» Required action: What lines below include the word "field"? Copy each one.

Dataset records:

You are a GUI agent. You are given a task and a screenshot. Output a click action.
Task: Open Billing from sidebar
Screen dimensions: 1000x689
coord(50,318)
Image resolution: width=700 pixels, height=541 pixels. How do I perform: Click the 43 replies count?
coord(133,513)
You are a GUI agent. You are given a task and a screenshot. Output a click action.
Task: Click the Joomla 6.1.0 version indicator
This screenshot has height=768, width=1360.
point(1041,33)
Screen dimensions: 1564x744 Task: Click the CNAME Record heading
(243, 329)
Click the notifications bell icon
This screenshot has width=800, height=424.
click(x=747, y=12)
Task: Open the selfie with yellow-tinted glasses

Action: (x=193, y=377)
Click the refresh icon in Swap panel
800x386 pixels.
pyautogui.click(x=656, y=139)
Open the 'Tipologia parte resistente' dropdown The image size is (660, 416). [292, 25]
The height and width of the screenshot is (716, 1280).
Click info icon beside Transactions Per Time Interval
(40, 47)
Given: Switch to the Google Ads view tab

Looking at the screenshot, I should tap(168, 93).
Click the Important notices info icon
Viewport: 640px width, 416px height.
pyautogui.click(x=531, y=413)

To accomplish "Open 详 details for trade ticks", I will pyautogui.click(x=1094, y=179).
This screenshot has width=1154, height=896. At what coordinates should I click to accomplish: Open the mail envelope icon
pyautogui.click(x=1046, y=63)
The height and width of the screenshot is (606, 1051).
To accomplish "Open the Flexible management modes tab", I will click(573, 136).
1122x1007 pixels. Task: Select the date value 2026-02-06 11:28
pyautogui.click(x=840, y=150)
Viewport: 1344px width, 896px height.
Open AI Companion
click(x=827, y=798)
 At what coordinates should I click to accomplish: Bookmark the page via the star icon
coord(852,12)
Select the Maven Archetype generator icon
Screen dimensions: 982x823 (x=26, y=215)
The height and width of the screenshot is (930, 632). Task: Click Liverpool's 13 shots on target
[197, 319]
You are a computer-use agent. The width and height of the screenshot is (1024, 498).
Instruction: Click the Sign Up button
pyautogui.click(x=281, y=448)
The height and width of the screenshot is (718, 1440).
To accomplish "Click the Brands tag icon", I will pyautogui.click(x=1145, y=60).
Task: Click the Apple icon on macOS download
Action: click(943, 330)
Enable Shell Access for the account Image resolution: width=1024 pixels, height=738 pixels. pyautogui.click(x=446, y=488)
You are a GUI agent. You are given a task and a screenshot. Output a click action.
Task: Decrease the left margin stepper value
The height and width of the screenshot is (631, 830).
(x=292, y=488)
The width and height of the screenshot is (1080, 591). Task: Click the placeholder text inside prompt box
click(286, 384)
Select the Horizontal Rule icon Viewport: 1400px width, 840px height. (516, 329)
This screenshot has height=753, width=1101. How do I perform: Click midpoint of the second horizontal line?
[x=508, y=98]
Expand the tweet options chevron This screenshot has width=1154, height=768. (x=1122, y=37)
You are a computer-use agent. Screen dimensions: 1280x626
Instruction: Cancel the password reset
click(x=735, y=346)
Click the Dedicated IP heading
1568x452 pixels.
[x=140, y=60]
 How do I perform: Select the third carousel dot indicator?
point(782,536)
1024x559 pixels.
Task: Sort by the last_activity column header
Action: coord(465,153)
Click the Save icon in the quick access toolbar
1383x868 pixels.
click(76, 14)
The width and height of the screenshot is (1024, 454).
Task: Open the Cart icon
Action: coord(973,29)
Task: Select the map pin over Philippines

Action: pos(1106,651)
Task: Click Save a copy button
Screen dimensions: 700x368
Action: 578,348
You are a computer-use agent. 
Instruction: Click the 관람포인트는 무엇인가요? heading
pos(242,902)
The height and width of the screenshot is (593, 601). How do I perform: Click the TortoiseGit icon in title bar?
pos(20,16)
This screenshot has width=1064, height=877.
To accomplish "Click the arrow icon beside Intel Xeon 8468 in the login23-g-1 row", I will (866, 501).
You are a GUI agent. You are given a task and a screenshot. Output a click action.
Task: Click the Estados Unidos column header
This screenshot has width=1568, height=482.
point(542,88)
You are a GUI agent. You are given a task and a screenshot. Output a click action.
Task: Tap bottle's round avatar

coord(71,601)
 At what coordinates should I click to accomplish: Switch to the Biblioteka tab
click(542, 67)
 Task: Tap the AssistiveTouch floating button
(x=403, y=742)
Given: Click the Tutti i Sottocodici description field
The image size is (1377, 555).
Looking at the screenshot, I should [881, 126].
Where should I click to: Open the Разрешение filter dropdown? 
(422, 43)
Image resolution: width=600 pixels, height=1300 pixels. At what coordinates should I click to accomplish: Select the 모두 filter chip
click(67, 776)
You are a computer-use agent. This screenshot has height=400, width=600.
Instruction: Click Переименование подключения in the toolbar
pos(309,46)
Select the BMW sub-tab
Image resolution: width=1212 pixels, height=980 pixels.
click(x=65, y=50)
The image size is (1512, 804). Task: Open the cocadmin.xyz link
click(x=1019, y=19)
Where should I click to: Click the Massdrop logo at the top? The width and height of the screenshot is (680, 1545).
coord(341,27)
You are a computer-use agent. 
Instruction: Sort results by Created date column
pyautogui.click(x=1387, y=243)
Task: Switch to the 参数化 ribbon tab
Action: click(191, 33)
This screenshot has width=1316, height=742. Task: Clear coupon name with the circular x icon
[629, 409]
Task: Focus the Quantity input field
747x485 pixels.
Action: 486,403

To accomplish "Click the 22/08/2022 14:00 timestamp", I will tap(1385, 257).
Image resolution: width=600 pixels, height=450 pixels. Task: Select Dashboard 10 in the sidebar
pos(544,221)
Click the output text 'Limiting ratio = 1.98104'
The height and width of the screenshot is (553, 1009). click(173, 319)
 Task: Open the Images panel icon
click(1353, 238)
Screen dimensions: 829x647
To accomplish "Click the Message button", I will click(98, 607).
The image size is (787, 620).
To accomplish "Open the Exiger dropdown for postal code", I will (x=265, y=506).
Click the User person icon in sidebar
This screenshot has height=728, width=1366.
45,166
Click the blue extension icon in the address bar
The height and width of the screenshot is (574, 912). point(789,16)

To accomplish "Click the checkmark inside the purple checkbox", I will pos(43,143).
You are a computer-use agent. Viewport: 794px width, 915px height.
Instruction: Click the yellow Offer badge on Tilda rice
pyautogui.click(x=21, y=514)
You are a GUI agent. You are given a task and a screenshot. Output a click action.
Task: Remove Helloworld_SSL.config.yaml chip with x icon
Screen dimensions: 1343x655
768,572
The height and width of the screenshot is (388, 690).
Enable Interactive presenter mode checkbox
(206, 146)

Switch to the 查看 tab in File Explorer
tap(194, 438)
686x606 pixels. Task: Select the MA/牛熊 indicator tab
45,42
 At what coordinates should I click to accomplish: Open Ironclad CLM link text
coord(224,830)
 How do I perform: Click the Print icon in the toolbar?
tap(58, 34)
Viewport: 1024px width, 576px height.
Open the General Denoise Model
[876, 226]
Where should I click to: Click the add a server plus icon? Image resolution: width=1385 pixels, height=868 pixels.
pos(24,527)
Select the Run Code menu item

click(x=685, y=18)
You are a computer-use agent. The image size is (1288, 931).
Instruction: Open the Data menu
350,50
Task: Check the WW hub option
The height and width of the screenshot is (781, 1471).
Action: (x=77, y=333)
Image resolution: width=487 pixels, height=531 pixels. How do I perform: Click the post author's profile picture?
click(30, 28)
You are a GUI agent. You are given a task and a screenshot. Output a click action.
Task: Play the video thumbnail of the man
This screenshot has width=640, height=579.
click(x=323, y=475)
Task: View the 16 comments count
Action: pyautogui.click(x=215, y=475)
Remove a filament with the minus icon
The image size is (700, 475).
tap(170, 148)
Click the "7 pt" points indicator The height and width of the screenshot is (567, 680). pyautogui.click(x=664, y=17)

» Answer for the task:
Given: Click the Tutti i Sottocodici description field
Task: Focus the Quantity input field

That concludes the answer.